%%
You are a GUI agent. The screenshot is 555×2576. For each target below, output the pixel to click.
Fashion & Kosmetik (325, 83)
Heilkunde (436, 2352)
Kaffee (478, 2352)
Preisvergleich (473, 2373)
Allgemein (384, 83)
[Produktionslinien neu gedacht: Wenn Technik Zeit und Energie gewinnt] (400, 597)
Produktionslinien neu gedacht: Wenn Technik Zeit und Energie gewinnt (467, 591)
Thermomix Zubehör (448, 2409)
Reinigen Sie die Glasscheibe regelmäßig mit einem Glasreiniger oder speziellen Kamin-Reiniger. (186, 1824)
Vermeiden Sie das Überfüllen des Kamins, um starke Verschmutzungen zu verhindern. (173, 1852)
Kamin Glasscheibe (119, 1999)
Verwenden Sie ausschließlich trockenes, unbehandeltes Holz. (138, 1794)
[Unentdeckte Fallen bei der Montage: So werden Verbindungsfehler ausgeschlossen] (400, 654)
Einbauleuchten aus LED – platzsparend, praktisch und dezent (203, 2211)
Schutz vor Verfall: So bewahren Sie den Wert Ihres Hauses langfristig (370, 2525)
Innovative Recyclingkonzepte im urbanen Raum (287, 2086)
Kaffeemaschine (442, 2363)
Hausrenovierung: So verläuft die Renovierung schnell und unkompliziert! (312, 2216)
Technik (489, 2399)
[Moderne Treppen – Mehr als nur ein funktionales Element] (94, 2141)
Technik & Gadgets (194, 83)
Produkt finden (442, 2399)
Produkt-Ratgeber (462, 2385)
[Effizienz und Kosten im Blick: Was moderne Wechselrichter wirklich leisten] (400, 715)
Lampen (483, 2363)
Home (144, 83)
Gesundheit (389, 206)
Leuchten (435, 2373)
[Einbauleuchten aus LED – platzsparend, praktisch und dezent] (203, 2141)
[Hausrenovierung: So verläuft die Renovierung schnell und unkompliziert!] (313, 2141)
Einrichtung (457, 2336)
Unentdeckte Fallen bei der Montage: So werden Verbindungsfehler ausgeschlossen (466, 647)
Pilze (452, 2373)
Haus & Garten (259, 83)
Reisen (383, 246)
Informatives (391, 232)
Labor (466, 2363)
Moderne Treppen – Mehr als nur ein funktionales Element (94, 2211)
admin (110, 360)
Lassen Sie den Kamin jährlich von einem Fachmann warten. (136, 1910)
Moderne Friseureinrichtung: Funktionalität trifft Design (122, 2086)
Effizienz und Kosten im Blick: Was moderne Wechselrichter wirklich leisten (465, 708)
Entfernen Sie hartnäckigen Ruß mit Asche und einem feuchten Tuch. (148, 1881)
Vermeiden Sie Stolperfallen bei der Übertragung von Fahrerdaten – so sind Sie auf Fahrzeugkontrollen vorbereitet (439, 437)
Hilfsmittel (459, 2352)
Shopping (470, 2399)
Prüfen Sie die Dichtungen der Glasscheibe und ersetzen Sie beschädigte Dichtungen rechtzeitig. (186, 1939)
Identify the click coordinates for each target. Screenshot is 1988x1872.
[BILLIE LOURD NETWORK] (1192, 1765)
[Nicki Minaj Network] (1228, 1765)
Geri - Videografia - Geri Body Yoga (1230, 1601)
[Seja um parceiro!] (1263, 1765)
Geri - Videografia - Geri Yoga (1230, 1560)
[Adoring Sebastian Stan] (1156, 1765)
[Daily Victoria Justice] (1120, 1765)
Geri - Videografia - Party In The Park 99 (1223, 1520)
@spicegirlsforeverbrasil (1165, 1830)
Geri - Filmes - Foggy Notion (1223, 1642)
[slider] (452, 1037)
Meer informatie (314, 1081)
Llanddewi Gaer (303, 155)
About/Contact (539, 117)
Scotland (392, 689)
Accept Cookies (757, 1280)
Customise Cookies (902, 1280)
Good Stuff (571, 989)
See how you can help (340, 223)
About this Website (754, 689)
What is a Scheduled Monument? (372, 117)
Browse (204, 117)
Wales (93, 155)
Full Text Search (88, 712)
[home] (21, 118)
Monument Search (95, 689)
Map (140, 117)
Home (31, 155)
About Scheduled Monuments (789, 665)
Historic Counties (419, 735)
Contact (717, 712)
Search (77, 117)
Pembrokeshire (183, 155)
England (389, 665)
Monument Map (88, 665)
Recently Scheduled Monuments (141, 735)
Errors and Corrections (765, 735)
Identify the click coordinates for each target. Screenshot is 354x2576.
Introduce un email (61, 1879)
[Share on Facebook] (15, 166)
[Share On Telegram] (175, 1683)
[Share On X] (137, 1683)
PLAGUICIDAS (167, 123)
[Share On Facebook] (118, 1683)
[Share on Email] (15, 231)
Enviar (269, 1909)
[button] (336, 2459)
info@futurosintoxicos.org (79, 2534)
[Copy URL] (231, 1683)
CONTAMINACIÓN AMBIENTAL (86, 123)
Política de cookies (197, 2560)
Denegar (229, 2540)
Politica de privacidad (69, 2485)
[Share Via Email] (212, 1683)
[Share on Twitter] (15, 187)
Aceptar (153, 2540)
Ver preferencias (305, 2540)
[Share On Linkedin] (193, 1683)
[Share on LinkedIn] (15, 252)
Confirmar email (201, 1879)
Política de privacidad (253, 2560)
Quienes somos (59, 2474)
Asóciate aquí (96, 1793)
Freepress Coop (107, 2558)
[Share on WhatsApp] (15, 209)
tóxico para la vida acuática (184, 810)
%%
- **Task statement**
The lines above, from the start of the records through the one containing "Einrichtung (457, 2336)", are to be printed exactly, and nothing else is to be included.

- **Written response**
You are a GUI agent. The screenshot is 555×2576. For each target below, output the pixel to click.
Fashion & Kosmetik (325, 83)
Heilkunde (436, 2352)
Kaffee (478, 2352)
Preisvergleich (473, 2373)
Allgemein (384, 83)
[Produktionslinien neu gedacht: Wenn Technik Zeit und Energie gewinnt] (400, 597)
Produktionslinien neu gedacht: Wenn Technik Zeit und Energie gewinnt (467, 591)
Thermomix Zubehör (448, 2409)
Reinigen Sie die Glasscheibe regelmäßig mit einem Glasreiniger oder speziellen Kamin-Reiniger. (186, 1824)
Vermeiden Sie das Überfüllen des Kamins, um starke Verschmutzungen zu verhindern. (173, 1852)
Kamin Glasscheibe (119, 1999)
Verwenden Sie ausschließlich trockenes, unbehandeltes Holz. (138, 1794)
[Unentdeckte Fallen bei der Montage: So werden Verbindungsfehler ausgeschlossen] (400, 654)
Einbauleuchten aus LED – platzsparend, praktisch und dezent (203, 2211)
Schutz vor Verfall: So bewahren Sie den Wert Ihres Hauses langfristig (370, 2525)
Innovative Recyclingkonzepte im urbanen Raum (287, 2086)
Kaffeemaschine (442, 2363)
Hausrenovierung: So verläuft die Renovierung schnell und unkompliziert! (312, 2216)
Technik (489, 2399)
[Moderne Treppen – Mehr als nur ein funktionales Element] (94, 2141)
Technik & Gadgets (194, 83)
Produkt finden (442, 2399)
Produkt-Ratgeber (462, 2385)
[Effizienz und Kosten im Blick: Was moderne Wechselrichter wirklich leisten] (400, 715)
Lampen (483, 2363)
Home (144, 83)
Gesundheit (389, 206)
Leuchten (435, 2373)
[Einbauleuchten aus LED – platzsparend, praktisch und dezent] (203, 2141)
[Hausrenovierung: So verläuft die Renovierung schnell und unkompliziert!] (313, 2141)
Einrichtung (457, 2336)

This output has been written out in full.